Review of manager alignment with guiding principles finds some progress, but improvements needed on stewardship and 'unexpected' ESG fund holdings.

The UK’s financial watchdog has warned that the design of fund managers’ stewardship approaches does not meet its expectations, in a wider review of how firms are aligning with its guiding principles on ESG funds.

The Financial Conduct Authority published the review on Thursday ahead of its final rules on sustainability disclosure requirements and fund labelling, expected before the end of the year.

The principles, published in July 2021, were prompted by the number of poor-quality fund applications seen by the FCA.

The FCA said it had found evidence of good practice and progress, but many firms still have further to go in order to meet its expectations.

While many managers said they used stewardship as a tool to further funds’ sustainable investment objectives, the FCA said it was difficult to identify these approaches from fund literature alone. It also said it was challenging to identify how firm-wide activities related to fund-level objectives.

The FCA said it expected that measuring stewardship impact may be an ongoing challenge, as some managers demonstrated “longstanding, developed and transparent” engagement programmes but it was difficult to identify clear examples of progress as a result.

Some firms in the review “appeared to rely heavily on stewardship activities without being able to demonstrate how they set, assessed and monitored outcomes, and how these linked to the investment objectives of funds”, it said.

The most effective stewardship approaches were seen at managers where the stewardship activity was embedded within investment teams, “providing investment managers with ownership of engagement activity with the support of a central stewardship resource”.

Among the FCA’s other findings was that some ESG or sustainability-labelled funds did not have specific ESG objectives alongside their financial goals; that disclosures on financed emissions were sometimes incomplete; and that while governance arrangements have evolved over time, there were issues in oversight for older funds and those that had been adjusted to include ESG objectives and policies since launch.

The FCA also took issue with ESG funds that held firms in the oil, gas, mining and manufacturing sectors. While documentation explained that these firms were held because they were on a path to net zero, in some cases these firms lacked a Scope 3 target and this absence was not made clear in fund literature.

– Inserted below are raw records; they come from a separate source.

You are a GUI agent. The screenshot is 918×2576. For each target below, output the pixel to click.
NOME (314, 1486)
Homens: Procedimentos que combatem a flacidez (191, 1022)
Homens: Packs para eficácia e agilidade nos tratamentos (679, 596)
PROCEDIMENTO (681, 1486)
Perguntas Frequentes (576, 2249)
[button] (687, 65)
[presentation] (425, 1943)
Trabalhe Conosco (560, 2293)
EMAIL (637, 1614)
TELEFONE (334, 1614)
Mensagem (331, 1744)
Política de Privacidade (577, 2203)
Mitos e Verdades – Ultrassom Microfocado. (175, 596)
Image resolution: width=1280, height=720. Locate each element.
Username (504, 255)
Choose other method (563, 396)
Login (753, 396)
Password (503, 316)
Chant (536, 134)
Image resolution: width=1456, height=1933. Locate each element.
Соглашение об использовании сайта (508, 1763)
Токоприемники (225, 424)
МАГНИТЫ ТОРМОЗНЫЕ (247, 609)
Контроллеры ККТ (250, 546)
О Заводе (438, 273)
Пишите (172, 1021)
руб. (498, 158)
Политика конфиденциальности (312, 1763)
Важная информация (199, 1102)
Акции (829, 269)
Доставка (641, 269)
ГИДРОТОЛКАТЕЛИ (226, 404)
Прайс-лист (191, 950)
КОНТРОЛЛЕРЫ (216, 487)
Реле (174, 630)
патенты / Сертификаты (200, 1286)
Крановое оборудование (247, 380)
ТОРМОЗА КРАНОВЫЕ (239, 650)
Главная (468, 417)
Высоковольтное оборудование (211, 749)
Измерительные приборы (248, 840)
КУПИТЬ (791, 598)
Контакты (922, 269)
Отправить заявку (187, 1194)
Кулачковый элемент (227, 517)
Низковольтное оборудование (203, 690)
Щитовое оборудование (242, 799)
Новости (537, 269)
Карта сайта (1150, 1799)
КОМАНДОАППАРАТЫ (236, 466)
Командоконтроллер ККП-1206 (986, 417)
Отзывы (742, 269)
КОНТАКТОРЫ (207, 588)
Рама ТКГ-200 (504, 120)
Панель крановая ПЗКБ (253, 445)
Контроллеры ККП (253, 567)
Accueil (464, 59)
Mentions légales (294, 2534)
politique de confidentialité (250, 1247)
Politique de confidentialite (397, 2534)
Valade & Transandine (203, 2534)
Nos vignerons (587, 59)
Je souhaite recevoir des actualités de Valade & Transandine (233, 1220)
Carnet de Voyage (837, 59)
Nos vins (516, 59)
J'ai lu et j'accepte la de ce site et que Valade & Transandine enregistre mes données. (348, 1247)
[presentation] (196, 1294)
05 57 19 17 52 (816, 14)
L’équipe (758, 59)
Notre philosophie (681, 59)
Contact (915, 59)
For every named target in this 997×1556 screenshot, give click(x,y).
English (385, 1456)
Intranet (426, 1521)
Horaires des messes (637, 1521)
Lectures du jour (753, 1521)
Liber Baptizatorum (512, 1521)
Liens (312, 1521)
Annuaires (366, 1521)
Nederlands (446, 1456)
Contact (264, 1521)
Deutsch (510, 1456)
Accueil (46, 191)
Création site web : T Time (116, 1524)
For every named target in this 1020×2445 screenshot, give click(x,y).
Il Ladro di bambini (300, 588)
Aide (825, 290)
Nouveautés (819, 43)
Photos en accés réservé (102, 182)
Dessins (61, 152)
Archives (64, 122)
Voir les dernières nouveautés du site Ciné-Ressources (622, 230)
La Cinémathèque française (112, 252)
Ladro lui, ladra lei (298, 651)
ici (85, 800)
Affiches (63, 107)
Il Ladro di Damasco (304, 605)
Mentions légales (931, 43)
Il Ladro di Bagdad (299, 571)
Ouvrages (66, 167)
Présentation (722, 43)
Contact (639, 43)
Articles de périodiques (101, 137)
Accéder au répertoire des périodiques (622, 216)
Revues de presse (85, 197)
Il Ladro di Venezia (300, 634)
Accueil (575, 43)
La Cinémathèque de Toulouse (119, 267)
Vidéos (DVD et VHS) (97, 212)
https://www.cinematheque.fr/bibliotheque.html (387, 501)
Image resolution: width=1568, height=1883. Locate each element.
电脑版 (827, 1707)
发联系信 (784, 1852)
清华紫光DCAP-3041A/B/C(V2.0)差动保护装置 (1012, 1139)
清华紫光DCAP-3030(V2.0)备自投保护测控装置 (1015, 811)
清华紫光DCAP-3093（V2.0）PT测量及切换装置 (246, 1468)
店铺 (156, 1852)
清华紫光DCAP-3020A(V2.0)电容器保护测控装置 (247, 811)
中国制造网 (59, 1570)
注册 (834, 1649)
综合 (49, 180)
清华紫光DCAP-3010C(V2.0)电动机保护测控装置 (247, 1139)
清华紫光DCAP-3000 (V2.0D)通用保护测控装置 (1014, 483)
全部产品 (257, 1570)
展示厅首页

The guiding principles state that managers should consider explaining contradictory holdings in an ESG fund, and the FCA said managers should have a credible approach to the treatment of these holdings. The FCA has previously consulted on including mandatory disclosures of “unexpected” investments held by ESG funds under its labelling and disclosures system.

The FCA also highlighted examples of good practice across the principles. These included a strong focus on investment research and due diligence for asset selection, due diligence on third-party data providers, and active engagement and voting policies. Firms are also making efforts to measure and record stewardship outcomes, it said.

The review looked at 12 managers of varying sizes, reviewed fund disclosures available to retail investors and visited managers to discuss their approaches. However, it did not cover marketing materials.

Moving forward, the FCA said it expected managers to assess how they are meeting its rules in relation to their ESG funds, and that it would continue to monitor the market including during the fund authorisation process.

“We expect boards to take the lead in monitoring and ensuring firms make any changes required to further enhance sustainability disclosures and practices,” said Camille Blackburn, the FCA’s director of wholesale buy-side.